On 3 June, the Ethnic Communities’ Council of Victoria (ECCV) held our 50th anniversary celebration at Parliament House. More than 130 guests gathered in the majestic Queen’s Hall to reflect on and commemorate what ECCV has achieved over the past half-century as Victoria’s peak body for migrants and refugees.

Speakers included the Minister for Multicultural Affairs Ingrid Stitt MP, Leader of the Opposition and Shadow Minister for Multicultural Affairs John Pesutto MP, Greens Spokesperson for Multiculturalism Samantha Ratnam MP and First Peoples’ Assembly of Victoria co-chairperson Rueben Berg.

A highlight of the evening was a speech by ECCV co-founder George Papadopoulos, who spoke about his pride in seeing the organisation he helped establish not only “survive but flourish” in its mission to advocate for the rights and interests of Victoria’s diverse communities.

ECCV Chairperson Eddie Micallef paid tribute to the tireless efforts of community leaders who fought for multiculturalism throughout the decades, helping set up not only ECCV, but the multicultural sector as a whole.

ECCV CEO Mo Elrafihi echoed this sentiment, stating that he stood “on the shoulders of giants” who were instrumental in paving the way for the “vibrant multicultural state” we live in today. He also highlighted the significance of Rueben Berg’s presence at the event, which he described as “illustrative” of ECCV’s commitment to strengthening engagement between multicultural and First Nations communities.

Minister Stitt elaborated on these ideas, praising the “trailblazers” who generously gave their time and energy to building ECCV into a “bastion of strength for multicultural and multifaith communities.”

“I want to acknowledge the huge role ECCV has played in the last 50 years, but particularly in the current climate, in advocating for harmony and social cohesion across our great state,” Minister Stitt said.

In his inspiring address, Rueben Berg highlighted the common experiences and goals shared between First Nations and multicultural communities, and called on all Victorians to continue working together to “create a society where every culture is celebrated and every individual can thrive”.

Samantha Ratnam drew attention to the profound impact ECCV’s work has had in promoting cross-cultural understanding and “collective power”.

“Congratulations to ECCV on 50 years of shaping Victoria and helping to make multiculturalism possible here and our communities stronger for it,” Samantha Ratnam said.

John Pesutto similarly expressed his admiration for Victoria’s “multicultural success” story and named ECCV as one of the key players in making this a reality.

ECCV patron, The Hon Steve Bracks AC, was unable to attend, but addressed guests in a video message which emphasised his pride in delivering, during his time as Premier, landmark reforms that ECCV had advocated for, including the first Multicultural Act for Victoria.
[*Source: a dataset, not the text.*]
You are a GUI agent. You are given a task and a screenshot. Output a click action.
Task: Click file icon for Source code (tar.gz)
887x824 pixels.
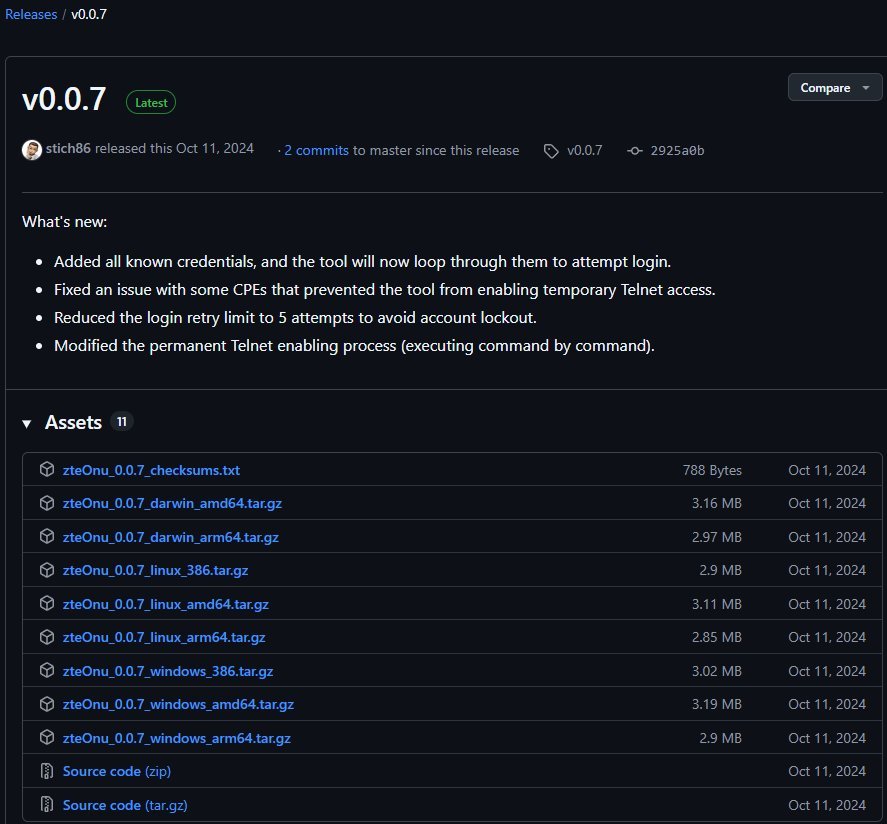tap(46, 805)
MC for the event was Voula Messimeri AM, who is a long-time supporter and friend of ECCV, having served for 27 years as CEO of the Australian Greek Welfare Society, one of the organisation’s founding members.

The event was attended by the Federation of Ethnic Communities’ Councils of Australia Chairperson Carlo Carli, Ethnic Communities’ Council of NSW Chairperson Peter Doukas OAM, Ethnic Communities’ Council of Queensland Chairperson Elijah Buol OAM, Victorian Multicultural Commission Chairperson Vivienne Nguyen AM and Deputy Chairperson Bwe Thay, Victorian Equal Opportunity and Human Rights Commissioner Ro Allen, parliamentarians including Sheena Watt MP and Lee Tarlamis MP, and many others.

ECCV is currently producing a digital exhibition to commemorate our 50th anniversary, which will be launched in the latter half of 2024.